Height of Power
When wizards are in their prime, we should determine their options in society. Deciding on magic prevalence once against helps us decide their prospects. For example, if magic is common and accepted, they might begin to instruct others, possibly at schools. They can live openly, make people feel safe, be honored (with statues or presiding at ceremonies), and enjoy good relations with leaders, military, and anyone else. When magic is rare and wizards are feared, they may teach in secret, maybe far from others, hide their location or nature, be shunned, and have an attitude about all of it. All of this would be on someone’s mind when entering into wizardry just as we envision our prospects in any career. Don’t overlook this. Using the techniques in chapter one to invent a culture for them, and be sure to vary it by sovereign power and, to a lesser extent, within regions and settlements.

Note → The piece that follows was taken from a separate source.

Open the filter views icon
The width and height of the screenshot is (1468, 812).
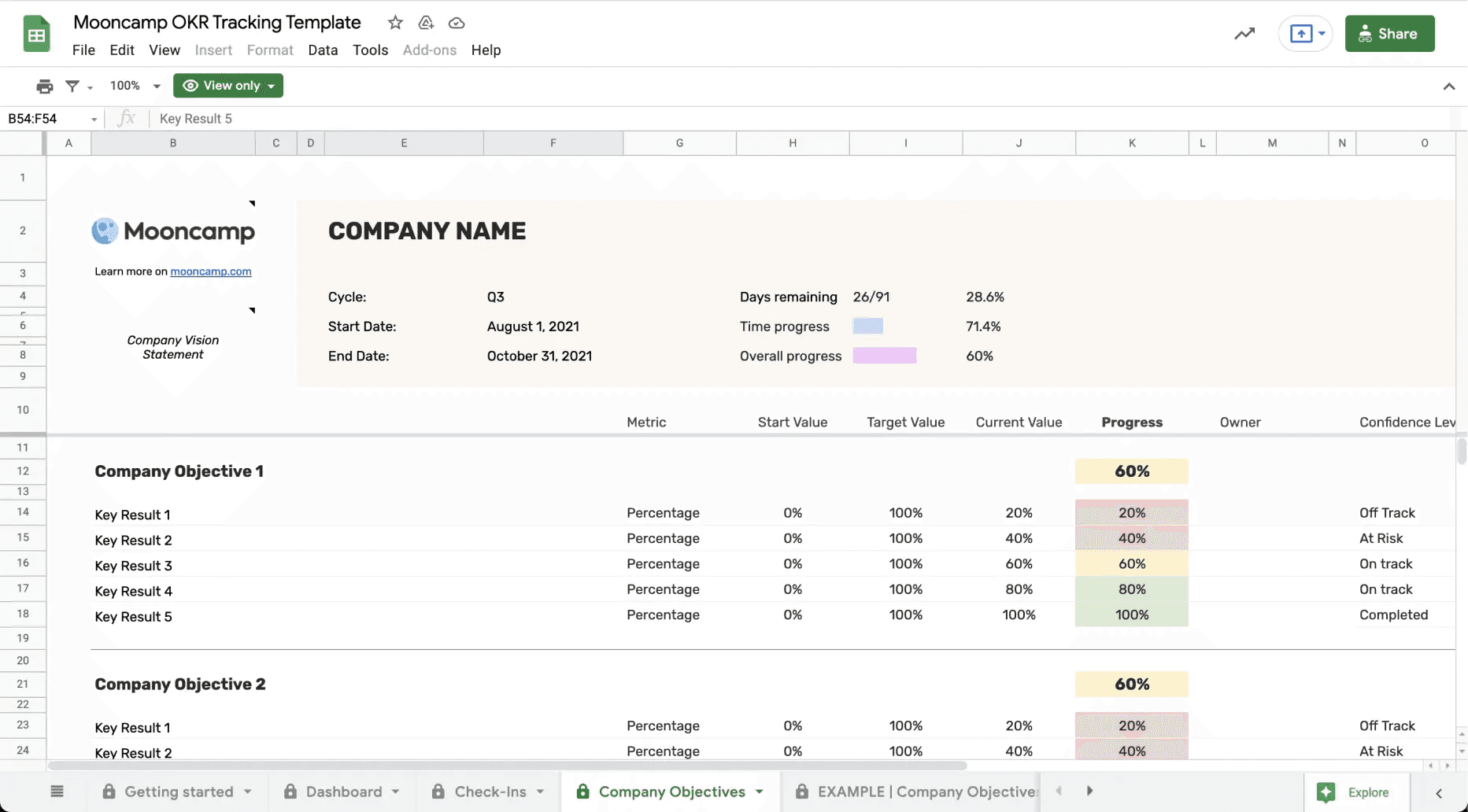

Wizards are often thought to amass powerful items and wealth, whether it’s true or not. When magic is common, there may be special vaults and banks like what we see in Harry Potter, but without this, keeping their hoard close (such as at home) is more likely. This can lead them to become a target, one who has various kinds of protection (magical or otherwise) to conceal and protect their homes, whether there’s anything valuable there or not. We need to think about where they might choose to live, based on how magic and its practitioners are viewed. They’ll want to feel safe, whether that means living openly or in secret, and with physical or supernatural protection or not, and even though they might be very powerful and inspire fear, the terrified often attack in the name of preemptively defending themselves.
All of this affects a wizard’s family life, too. They’re so often shown to be loners that we can easily overlook this. Don’t they have friends, lovers, children? Are some of them magical? Or strong in other ways, like knights? Many will be just as respectable or disrespectable. It’s tempting to see a wizard as all-powerful, but even they get sick, injured, or tired. Fantasy is prone to sorting people as good or evil, but many supposedly “evil” people just have a different viewpoint, one shared by many others, around whom they’d feel safer in weak moments.
The Waning Years
Powerful wizards have powerful enemies, but sooner or later they are going to start aging and become increasingly vulnerable. Who is going to protect them? Maybe this is a scenario where the wizard’s apprentices protect their former master, or do they prey upon him? This is part of the magical culture. This could also be one reason that there are magic guilds, with one of the benefits of joining being this protection as we age and become weaker and vulnerable to our enemies. Might not a wayward wizard in youth curb his worse tendencies as he ages so that he’ll be accepted – and protected?
Just as we imagine our prospects for a healthy career, we might think of our retirement. How is a feared wizard going to live peacefully? Move away so people don’t realize? Who wants to end their life in hiding, away from anyone they care about? It seems reasonable to find another way. Might not a wizard cultivate good relations for just this very issue? Even an evil wizard, if smart, would find at least one kingdom where they’re see as good and retire there.